Outage Status Broadcaster
Example prompt: "When our uptime monitor reports downtime, use AI to draft a short incident summary, post it to #incidents on Slack, and email affected customers from our notification list in Google Sheets. Update the message when the service recovers."
The Problem
When a service goes down, the first 10 minutes are chaos. Engineers scramble to diagnose the issue while customer-facing teams field questions with no information. Someone has to write a status update, post it to the internal channel, email affected customers, and then remember to send a follow-up when things are back. In practice, the status update gets written late, the email goes out even later, and half the team finds out about the outage from a customer complaint rather than an internal alert.
How GloriaMundo Solves It
We build a workflow triggered by a downtime alert from your monitoring tool. An LLM step drafts a concise incident summary based on the alert details — which service is affected, when it started, and what the team is investigating. A conditional step checks the severity: for critical outages it broadcasts immediately to both internal and external channels; for minor degradations it posts to Slack only. The workflow sends the drafted message to your #incidents Slack channel for the team, and emails affected customers using a contact list from Google Sheets. When the monitoring tool reports recovery, a second trigger fires, the LLM drafts a resolution message, and the workflow sends follow-up notifications to the same channels. Glass Box preview shows you the drafted messages and recipient list before anything is sent.
Example Workflow Steps
- Trigger (webhook): Fires when the uptime monitor detects a service outage or recovery.
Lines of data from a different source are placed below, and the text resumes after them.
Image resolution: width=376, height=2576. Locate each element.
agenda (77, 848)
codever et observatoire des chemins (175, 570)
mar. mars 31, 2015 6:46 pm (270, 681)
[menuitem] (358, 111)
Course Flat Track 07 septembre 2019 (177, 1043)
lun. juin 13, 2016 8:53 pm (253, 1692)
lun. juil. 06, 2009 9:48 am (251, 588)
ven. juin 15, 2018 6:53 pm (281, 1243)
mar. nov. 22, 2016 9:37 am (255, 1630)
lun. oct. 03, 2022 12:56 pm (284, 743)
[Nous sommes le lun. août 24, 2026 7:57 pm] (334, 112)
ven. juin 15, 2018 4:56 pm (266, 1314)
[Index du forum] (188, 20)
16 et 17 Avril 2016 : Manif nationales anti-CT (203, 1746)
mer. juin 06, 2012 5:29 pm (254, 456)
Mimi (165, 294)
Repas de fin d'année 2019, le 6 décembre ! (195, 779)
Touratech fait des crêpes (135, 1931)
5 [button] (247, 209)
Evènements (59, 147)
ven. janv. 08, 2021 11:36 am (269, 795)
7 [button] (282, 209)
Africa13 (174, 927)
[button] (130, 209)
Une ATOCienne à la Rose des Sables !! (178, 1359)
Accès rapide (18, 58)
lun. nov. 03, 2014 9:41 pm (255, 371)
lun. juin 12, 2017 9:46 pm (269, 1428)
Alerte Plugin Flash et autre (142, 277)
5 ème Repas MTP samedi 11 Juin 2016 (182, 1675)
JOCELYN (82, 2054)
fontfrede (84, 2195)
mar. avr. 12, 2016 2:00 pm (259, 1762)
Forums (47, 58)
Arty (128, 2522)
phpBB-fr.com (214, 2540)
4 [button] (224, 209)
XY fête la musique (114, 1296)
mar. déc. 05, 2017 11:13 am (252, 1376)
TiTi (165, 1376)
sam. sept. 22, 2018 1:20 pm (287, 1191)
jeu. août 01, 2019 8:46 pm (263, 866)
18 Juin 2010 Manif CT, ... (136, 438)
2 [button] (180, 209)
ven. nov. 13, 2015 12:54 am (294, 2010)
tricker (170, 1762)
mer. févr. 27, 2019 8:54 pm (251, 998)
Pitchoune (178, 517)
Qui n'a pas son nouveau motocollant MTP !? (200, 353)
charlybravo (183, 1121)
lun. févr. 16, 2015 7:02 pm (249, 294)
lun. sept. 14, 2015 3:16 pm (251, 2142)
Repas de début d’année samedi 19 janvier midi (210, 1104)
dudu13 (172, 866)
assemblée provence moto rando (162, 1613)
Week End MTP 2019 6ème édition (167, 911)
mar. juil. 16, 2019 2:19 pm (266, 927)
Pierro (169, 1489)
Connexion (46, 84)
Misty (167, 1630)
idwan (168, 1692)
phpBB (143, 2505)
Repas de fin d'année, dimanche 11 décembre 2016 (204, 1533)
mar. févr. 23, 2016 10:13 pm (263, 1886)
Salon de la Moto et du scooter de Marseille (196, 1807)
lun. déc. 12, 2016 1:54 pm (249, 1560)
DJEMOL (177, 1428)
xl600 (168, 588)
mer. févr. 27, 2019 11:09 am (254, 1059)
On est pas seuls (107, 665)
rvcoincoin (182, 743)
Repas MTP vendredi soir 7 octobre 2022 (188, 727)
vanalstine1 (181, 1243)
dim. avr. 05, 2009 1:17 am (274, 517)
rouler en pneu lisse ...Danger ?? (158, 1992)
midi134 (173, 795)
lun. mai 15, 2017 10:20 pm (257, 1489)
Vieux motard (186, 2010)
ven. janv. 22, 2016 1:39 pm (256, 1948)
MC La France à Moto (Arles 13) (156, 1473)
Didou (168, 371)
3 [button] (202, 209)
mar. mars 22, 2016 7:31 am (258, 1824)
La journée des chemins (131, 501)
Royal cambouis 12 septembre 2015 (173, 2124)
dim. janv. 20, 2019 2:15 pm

- Step 1 (conditional): Determine whether this is a new outage or a recovery event.
- Step 2 (LLM): Draft an incident summary (for outages) or a resolution message (for recovery), using the alert details — affected service, start time, and current status.
- Step 3 (conditional): Check severity. Critical outages proceed to both Slack and email; minor degradations go to Slack only.
- Step 4 (integration): Post the status message to #incidents on Slack with severity, affected service, and estimated next update time.
- Step 5 (integration): For critical outages, read the affected-customers contact list from Google Sheets and send a status email via Gmail to each contact.
Integrations Used
- Slack — internal incident channel for real-time team updates
- Gmail — external status notifications to affected customers
- Google Sheets — source of the customer notification contact list
Who This Is For
Operations teams, SREs, and engineering leads at companies where downtime directly affects customers and clear, fast communication is expected — SaaS companies, e-commerce platforms, and any service with uptime commitments.
Time & Cost Saved
During an incident, writing and distributing a status update typically takes 10-15 minutes — time better spent on diagnosis and recovery. The follow-up resolution message often gets forgotten entirely or arrives hours late. This workflow handles both within seconds of the monitoring alert, ensuring consistent communication without pulling anyone away from the technical response. Credit costs are low: one LLM step per incident plus a few integration calls.